→ **Exercise tasks**:
a) In the trigonometry solutions, what angle of elevation of the sun is found for the pole whose shadow is √3 times its height?
b) Revise the trigonometry solutions from "Let the distance" up to and including "distance is 10√3 m.", changing "Height" to "Building height".

Let the length of the string be L.

Given: Height = 60 m, Angle = 45°
Using sine of the angle:
sin 45° = Height / Hypotenuse
1/√2 = 60 / L
L = 60√2 m

The length of the string is 60√2 m.

Question 20:

The shadow of a vertical pole is √3 times its height. Find the angle of elevation of the sun at that time.

Answer:

Let the height of the pole be h and the angle of elevation be θ.

Given: Shadow length = √3h
Using tangent of the angle:
tan θ = Height / Shadow
tan θ = h / (√3h) = 1/√3
θ = 30°

The angle of elevation of the sun is 30°.

Question 21:

From the top of a 10 m high building, the angle of depression of a point on the ground is 30°. Find the distance of the point from the foot of the building.

Answer:

Let the distance be d.

Given: Height = 10 m, Angle of depression = 30°
Angle of elevation = Angle of depression = 30°
Using tangent of the angle:
tan 30° = Height / Distance
1/√3 = 10 / d
d = 10√3 m

The distance is 10√3 m.

Question 22:

A tree breaks due to a storm and the broken part bends so that the top touches the ground at an angle of 30°. If the distance from the foot of the tree to the point where the top touches the ground is 5 m, find the original height of the tree.

Answer:

Let the original height be H and the broken part be h.

Given: Base = 5 m, Angle = 30°
Using tangent of the angle:
tan 30° = h / 5
h = 5/√3 m
Using cosine of the angle:
cos 30° = 5 / (H - h)
√3/2 = 5 / (H - 5/√3)
H = (10√3)/3 + 5/√3 = 15/√3 = 5√3 m

The original height of the tree was 5√3 m.

Question 23:

From the top of a 7 m high building, the angle of elevation of the top of a cable tower is 60° and the angle of depression of its foot is 45°. Find the height of the tower.

→ **Data rows**:
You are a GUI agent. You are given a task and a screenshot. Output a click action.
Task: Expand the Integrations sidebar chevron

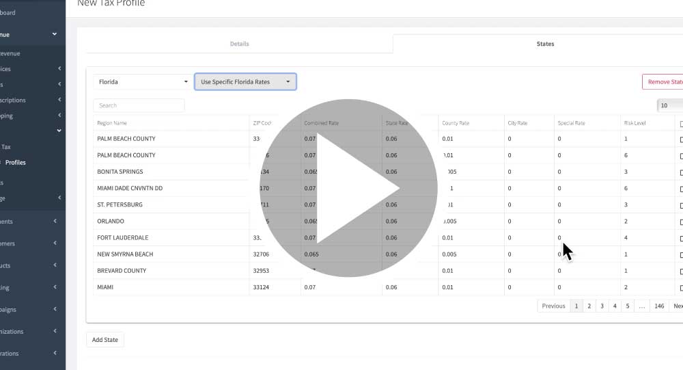tap(55, 353)
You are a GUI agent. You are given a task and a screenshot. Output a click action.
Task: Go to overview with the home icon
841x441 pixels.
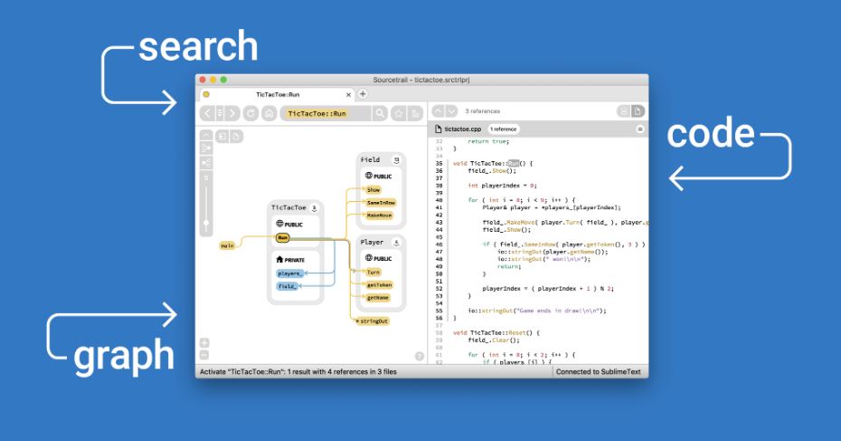click(x=268, y=113)

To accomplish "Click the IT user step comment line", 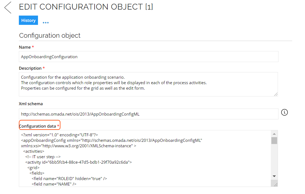I will (43, 157).
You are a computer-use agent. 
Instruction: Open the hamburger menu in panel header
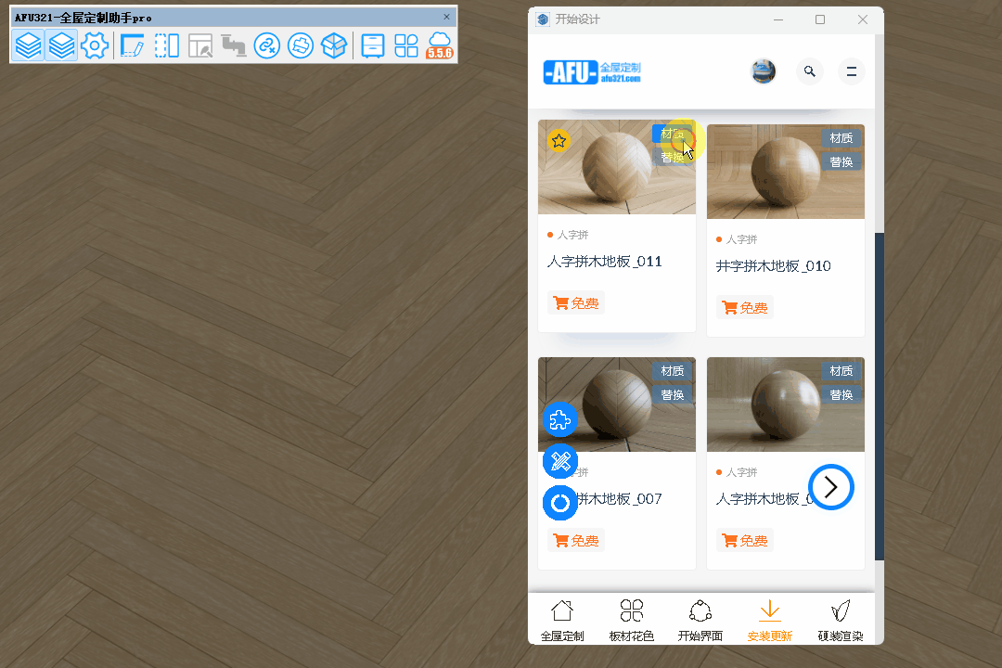pyautogui.click(x=851, y=71)
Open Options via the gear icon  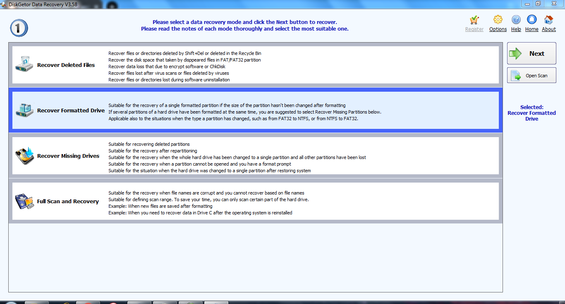click(498, 19)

→ **Answers below**:
a) 30°

b)
Let the distance be d.

Given: Building height = 10 m, Angle of depression = 30°
Angle of elevation = Angle of depression = 30°
Using tangent of the angle:
tan 30° = Building height / Distance
1/√3 = 10 / d
d = 10√3 m

The distance is 10√3 m.